Exercise directions →
Edit the passage on digital closings from "As the industry" to "as two weeks.", putting "set up" in place of "onboard".

Extract →
As the industry awaits that federal approval, luddite lenders are rushing to adopt systems that employ RON and other e-docs as quickly as they can.

"Some folks are going to do this so quickly that it's going to be not fully operationalized," Martin said. "So it will be a 'bubble gum and scotch tape' effort. They are going to have to step back and say, 'How do I do this and make sure I made this scalable in a way that is going to prevent things from breaking down or getting done incorrectly?’"

Going digital cannot happen overnight. Before the crisis, the minimum time for eOriginal to onboard a client to do digital closings was six weeks — and longer for a larger firm, said CEO Brian Madocks.

On April 16th, eOriginal rolled out a program that gets a lender set up with all the digital closing essentials in as little as two weeks.

"A lot of people would like to see that practically overnight, but we all know that's not possible," said Madocks, who added that the digitization process can stretch from two to four or eight weeks depending on the level of customization the client wants. Many firms can get up and running with the out-of-the box in two-week models, and get further customization integrated over the following four to six weeks.

One competitor has a similar timeline for boarding.

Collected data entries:

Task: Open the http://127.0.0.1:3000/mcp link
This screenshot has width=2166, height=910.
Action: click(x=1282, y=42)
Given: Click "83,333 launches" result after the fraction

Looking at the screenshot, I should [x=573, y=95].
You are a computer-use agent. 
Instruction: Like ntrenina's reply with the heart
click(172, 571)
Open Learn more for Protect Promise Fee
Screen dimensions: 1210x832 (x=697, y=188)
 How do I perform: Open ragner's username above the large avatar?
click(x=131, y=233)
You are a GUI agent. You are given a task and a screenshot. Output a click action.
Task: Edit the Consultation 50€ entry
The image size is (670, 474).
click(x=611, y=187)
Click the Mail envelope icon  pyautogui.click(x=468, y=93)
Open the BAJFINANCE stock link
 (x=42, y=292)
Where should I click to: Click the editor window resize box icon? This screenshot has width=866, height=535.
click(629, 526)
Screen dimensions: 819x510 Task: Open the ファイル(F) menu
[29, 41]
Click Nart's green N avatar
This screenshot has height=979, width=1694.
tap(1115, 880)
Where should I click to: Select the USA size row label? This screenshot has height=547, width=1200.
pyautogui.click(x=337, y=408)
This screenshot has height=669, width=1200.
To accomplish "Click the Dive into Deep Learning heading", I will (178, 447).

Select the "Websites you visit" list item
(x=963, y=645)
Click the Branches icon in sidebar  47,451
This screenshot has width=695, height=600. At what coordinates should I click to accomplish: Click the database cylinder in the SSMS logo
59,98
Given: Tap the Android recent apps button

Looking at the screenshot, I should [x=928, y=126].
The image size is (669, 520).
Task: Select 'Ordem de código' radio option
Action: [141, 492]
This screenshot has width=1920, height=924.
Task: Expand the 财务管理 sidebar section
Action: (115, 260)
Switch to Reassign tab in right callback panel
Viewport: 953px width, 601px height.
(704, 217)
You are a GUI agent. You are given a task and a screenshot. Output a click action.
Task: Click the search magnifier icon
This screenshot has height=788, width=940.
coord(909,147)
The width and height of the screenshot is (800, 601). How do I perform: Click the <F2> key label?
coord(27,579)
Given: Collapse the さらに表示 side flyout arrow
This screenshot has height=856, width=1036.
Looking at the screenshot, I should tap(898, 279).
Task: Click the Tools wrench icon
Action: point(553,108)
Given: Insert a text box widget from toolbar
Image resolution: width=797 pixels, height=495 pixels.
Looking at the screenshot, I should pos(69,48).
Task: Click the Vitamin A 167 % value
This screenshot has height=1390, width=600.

Expected output →
As the industry awaits that federal approval, luddite lenders are rushing to adopt systems that employ RON and other e-docs as quickly as they can.

"Some folks are going to do this so quickly that it's going to be not fully operationalized," Martin said. "So it will be a 'bubble gum and scotch tape' effort. They are going to have to step back and say, 'How do I do this and make sure I made this scalable in a way that is going to prevent things from breaking down or getting done incorrectly?’"

Going digital cannot happen overnight. Before the crisis, the minimum time for eOriginal to set up a client to do digital closings was six weeks — and longer for a larger firm, said CEO Brian Madocks.

On April 16th, eOriginal rolled out a program that gets a lender set up with all the digital closing essentials in as little as two weeks.